▶ _Work to do_:
Pull out each line in the records below that contains the word "dropdown". Case counts.

▶ _Provided records_:
-- BEGIN --

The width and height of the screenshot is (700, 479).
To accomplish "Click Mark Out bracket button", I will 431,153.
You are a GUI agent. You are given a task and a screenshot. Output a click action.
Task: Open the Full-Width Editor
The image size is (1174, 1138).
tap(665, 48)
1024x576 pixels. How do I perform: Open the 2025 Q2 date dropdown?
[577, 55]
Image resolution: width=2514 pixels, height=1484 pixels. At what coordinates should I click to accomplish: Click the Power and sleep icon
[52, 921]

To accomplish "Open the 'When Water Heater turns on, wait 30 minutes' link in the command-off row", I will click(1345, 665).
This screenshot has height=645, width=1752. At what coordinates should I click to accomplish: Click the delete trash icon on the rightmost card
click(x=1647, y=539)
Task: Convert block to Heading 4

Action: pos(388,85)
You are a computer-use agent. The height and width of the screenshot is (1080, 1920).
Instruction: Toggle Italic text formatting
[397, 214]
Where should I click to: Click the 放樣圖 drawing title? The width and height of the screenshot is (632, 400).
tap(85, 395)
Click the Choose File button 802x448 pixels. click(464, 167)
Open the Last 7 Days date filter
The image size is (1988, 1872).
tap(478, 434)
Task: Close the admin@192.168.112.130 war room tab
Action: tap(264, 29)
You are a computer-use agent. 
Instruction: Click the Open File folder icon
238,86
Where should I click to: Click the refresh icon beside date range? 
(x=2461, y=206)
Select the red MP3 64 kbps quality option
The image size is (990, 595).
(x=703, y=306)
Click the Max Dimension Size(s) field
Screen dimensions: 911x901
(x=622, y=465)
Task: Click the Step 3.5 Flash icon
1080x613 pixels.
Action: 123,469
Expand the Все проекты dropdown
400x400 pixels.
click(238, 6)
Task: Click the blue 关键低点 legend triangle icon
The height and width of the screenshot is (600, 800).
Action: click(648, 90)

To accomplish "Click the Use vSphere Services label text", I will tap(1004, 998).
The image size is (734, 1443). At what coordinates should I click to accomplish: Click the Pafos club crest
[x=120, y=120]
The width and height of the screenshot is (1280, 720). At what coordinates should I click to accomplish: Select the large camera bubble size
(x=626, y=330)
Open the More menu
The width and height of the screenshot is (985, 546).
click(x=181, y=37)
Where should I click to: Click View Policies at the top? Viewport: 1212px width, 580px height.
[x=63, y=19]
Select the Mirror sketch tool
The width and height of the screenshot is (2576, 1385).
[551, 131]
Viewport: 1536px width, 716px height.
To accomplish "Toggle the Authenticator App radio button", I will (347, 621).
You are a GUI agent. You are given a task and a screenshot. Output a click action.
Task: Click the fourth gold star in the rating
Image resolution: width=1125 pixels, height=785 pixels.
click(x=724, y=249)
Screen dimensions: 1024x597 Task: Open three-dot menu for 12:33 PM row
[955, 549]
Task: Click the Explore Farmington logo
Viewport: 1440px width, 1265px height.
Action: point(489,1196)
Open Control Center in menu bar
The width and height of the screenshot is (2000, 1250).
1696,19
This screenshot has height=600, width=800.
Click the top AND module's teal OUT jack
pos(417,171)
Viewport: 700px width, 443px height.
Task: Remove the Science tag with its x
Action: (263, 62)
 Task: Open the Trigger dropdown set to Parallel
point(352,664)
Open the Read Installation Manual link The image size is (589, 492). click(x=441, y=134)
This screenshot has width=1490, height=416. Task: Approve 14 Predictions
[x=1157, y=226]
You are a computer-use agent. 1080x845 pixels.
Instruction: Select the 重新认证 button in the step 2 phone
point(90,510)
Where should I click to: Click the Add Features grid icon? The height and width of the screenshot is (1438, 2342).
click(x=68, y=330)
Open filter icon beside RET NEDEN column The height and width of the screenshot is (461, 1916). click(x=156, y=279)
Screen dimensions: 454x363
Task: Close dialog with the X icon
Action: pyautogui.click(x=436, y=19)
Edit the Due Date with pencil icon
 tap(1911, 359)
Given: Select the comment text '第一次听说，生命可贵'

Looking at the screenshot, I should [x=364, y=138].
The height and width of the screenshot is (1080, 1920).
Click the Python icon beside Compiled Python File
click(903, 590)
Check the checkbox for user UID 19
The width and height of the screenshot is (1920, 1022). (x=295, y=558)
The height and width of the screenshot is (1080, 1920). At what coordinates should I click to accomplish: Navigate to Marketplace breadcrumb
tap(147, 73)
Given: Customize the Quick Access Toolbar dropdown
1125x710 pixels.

-- END --

▶ _Answer to the exercise_:
1024x576 pixels. How do I perform: Open the 2025 Q2 date dropdown?
Expand the Все проекты dropdown
 Task: Open the Trigger dropdown set to Parallel
Given: Customize the Quick Access Toolbar dropdown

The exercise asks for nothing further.